**WORK TO COMPLETE**
Word for word, retype the records below.

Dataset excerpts
══════

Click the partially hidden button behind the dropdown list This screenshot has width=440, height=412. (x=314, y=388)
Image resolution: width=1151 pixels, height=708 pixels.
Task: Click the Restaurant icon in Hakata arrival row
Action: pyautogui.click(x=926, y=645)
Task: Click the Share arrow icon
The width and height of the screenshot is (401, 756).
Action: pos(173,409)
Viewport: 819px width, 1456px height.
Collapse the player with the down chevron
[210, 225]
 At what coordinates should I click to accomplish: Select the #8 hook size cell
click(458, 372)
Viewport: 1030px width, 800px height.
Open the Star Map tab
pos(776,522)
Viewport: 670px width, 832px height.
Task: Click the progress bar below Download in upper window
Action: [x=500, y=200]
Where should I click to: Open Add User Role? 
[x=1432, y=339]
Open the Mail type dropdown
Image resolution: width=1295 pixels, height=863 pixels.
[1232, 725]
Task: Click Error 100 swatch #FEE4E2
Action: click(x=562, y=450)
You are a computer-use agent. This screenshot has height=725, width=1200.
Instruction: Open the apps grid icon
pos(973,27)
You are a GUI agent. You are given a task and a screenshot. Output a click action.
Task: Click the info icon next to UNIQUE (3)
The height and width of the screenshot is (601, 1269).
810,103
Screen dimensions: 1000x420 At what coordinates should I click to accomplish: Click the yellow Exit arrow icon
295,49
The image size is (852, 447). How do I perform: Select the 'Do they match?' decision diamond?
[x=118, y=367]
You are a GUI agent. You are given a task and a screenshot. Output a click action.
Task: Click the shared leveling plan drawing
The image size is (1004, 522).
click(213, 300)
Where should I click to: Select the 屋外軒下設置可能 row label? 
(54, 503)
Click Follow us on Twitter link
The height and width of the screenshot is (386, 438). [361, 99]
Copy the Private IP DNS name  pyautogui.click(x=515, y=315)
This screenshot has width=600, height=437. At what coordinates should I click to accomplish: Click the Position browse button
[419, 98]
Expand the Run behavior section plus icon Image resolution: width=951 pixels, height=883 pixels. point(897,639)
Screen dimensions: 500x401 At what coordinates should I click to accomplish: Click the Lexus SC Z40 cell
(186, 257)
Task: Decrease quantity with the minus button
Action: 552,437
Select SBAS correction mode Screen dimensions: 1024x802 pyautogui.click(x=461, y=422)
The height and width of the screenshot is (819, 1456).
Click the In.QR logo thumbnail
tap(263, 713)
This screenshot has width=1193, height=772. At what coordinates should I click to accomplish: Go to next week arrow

══════

**EXPECTED OUTPUT**
Click the partially hidden button behind the dropdown list This screenshot has width=440, height=412. (x=314, y=388)
Image resolution: width=1151 pixels, height=708 pixels.
Task: Click the Restaurant icon in Hakata arrival row
Action: pyautogui.click(x=926, y=645)
Task: Click the Share arrow icon
The width and height of the screenshot is (401, 756).
Action: pos(173,409)
Viewport: 819px width, 1456px height.
Collapse the player with the down chevron
[210, 225]
 At what coordinates should I click to accomplish: Select the #8 hook size cell
click(458, 372)
Viewport: 1030px width, 800px height.
Open the Star Map tab
pos(776,522)
Viewport: 670px width, 832px height.
Task: Click the progress bar below Download in upper window
Action: [x=500, y=200]
Where should I click to: Open Add User Role? 
[x=1432, y=339]
Open the Mail type dropdown
Image resolution: width=1295 pixels, height=863 pixels.
[1232, 725]
Task: Click Error 100 swatch #FEE4E2
Action: click(x=562, y=450)
You are a computer-use agent. This screenshot has height=725, width=1200.
Instruction: Open the apps grid icon
pos(973,27)
You are a GUI agent. You are given a task and a screenshot. Output a click action.
Task: Click the info icon next to UNIQUE (3)
The height and width of the screenshot is (601, 1269).
810,103
Screen dimensions: 1000x420 At what coordinates should I click to accomplish: Click the yellow Exit arrow icon
295,49
The image size is (852, 447). How do I perform: Select the 'Do they match?' decision diamond?
[x=118, y=367]
You are a GUI agent. You are given a task and a screenshot. Output a click action.
Task: Click the shared leveling plan drawing
The image size is (1004, 522).
click(213, 300)
Where should I click to: Select the 屋外軒下設置可能 row label? 
(54, 503)
Click Follow us on Twitter link
The height and width of the screenshot is (386, 438). [361, 99]
Copy the Private IP DNS name  pyautogui.click(x=515, y=315)
This screenshot has width=600, height=437. At what coordinates should I click to accomplish: Click the Position browse button
[419, 98]
Expand the Run behavior section plus icon Image resolution: width=951 pixels, height=883 pixels. point(897,639)
Screen dimensions: 500x401 At what coordinates should I click to accomplish: Click the Lexus SC Z40 cell
(186, 257)
Task: Decrease quantity with the minus button
Action: 552,437
Select SBAS correction mode Screen dimensions: 1024x802 pyautogui.click(x=461, y=422)
The height and width of the screenshot is (819, 1456).
Click the In.QR logo thumbnail
tap(263, 713)
This screenshot has width=1193, height=772. At what coordinates should I click to accomplish: Go to next week arrow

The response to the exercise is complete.